• _Given instruction_
Pick out every line below that contains the string "dropdown", and copy each one. Case counts.

• _Available data_
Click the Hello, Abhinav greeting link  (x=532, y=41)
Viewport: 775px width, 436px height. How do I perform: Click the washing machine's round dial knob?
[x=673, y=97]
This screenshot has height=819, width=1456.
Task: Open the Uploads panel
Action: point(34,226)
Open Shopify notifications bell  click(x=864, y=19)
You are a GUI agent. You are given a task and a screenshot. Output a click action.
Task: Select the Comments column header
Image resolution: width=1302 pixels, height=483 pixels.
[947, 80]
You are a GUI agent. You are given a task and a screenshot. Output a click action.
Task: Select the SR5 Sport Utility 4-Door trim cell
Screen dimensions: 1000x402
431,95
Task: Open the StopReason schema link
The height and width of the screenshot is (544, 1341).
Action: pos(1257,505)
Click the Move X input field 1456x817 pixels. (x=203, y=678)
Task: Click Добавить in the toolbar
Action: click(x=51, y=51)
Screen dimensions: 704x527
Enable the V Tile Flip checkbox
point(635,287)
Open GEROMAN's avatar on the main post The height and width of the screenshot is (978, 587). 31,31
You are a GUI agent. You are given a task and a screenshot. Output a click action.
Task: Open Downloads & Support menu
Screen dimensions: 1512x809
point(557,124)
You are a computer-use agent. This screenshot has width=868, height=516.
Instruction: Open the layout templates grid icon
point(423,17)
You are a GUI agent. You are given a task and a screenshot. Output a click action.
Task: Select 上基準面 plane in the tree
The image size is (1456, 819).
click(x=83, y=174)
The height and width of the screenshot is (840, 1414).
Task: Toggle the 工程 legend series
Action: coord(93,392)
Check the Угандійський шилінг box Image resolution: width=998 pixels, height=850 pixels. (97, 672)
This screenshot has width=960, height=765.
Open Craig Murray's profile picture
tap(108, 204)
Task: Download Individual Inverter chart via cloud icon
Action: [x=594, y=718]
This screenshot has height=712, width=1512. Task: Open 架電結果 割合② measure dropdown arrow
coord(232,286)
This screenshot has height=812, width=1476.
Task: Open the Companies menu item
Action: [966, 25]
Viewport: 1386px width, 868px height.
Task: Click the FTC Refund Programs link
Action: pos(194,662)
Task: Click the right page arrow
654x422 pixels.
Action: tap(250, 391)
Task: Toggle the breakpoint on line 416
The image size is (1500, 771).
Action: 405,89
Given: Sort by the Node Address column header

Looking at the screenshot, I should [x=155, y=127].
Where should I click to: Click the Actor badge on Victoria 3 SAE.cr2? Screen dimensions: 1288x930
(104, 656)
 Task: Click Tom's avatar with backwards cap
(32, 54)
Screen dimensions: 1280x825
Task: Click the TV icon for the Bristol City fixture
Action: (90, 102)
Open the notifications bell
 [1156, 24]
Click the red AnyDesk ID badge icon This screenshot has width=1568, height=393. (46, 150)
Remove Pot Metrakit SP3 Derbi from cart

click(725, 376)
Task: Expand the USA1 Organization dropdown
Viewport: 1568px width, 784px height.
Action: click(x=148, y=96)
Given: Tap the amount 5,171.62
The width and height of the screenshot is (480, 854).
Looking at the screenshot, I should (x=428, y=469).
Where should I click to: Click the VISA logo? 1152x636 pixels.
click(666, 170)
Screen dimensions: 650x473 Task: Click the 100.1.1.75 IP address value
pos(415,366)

• _Exercise response_
This screenshot has height=712, width=1512. Task: Open 架電結果 割合② measure dropdown arrow
Task: Expand the USA1 Organization dropdown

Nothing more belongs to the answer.